Skip to main content

Whitesnake's Lovehunter: the album that inflamed the music press

Whitesnake in 1978
(Image credit: Fin Costello / Getty Images)

The provocatively titled Lovehunter was the second full-length album from Whitesnake, the bluesy hard rockers formed in 1978 by David Coverdale following the dissolution of Deep Purple

The singer had laid the group’s foundation with guitarists Bernie Marsden and Mick Moody, bassist Neil Murray and drummer David ‘Duck’ Dowle before his former Purple partner Jon Lord joined them on keyboards during the recording of their debut album, Trouble, the previous year. 

Although Trouble had been a promising enough introductory statement, a more consistent set of songs aligned to escalating levels of internal chemistry and propelled Lovehunter on to a whole different plane.

####

Tasks and exercises:
**1)** Rewrite the Lovehunter article from "Skip to main" to "whole different plane.", changing "keyboards" to "Hammond organ".
**2)** According to the Lovehunter article, who joined Whitesnake on keyboards while the band was recording its debut album?

Supplied information:
####

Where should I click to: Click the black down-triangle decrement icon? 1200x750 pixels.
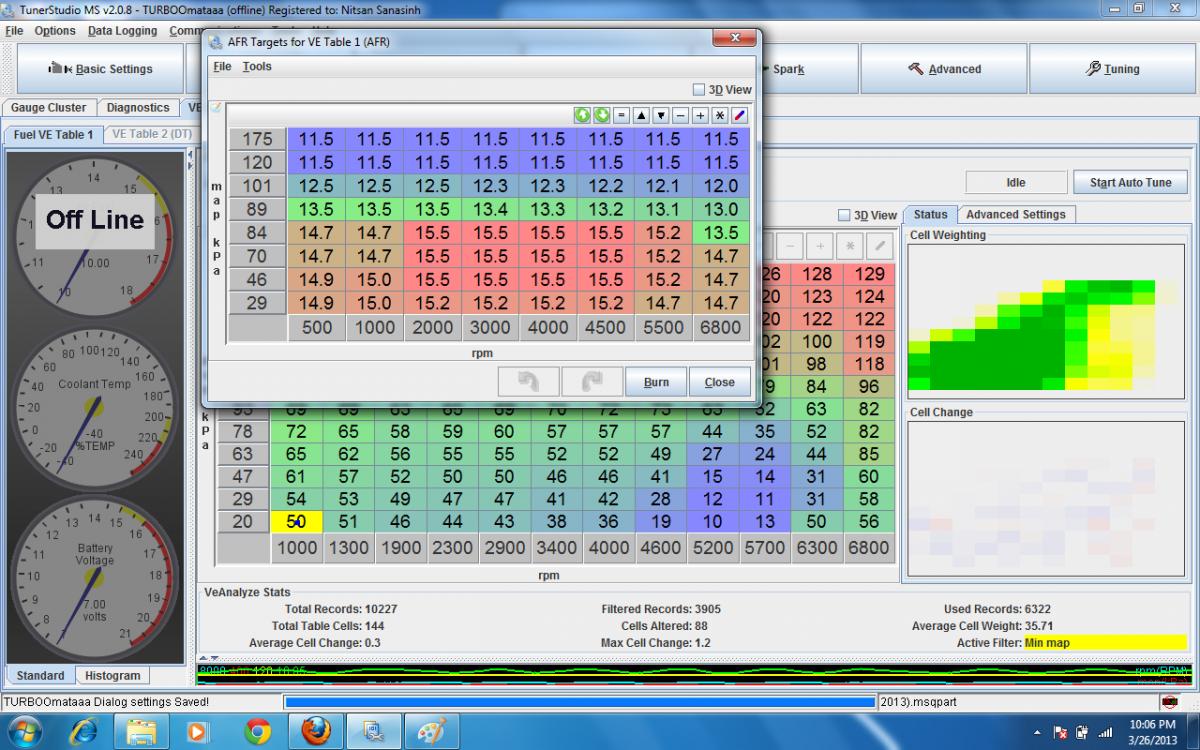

####

Responses per task:
**1)**
Skip to main content

Whitesnake's Lovehunter: the album that inflamed the music press

Whitesnake in 1978
(Image credit: Fin Costello / Getty Images)

The provocatively titled Lovehunter was the second full-length album from Whitesnake, the bluesy hard rockers formed in 1978 by David Coverdale following the dissolution of Deep Purple

The singer had laid the group’s foundation with guitarists Bernie Marsden and Mick Moody, bassist Neil Murray and drummer David ‘Duck’ Dowle before his former Purple partner Jon Lord joined them on Hammond organ during the recording of their debut album, Trouble, the previous year. 

Although Trouble had been a promising enough introductory statement, a more consistent set of songs aligned to escalating levels of internal chemistry and propelled Lovehunter on to a whole different plane.

**2)** Jon Lord, David Coverdale's former Deep Purple partner.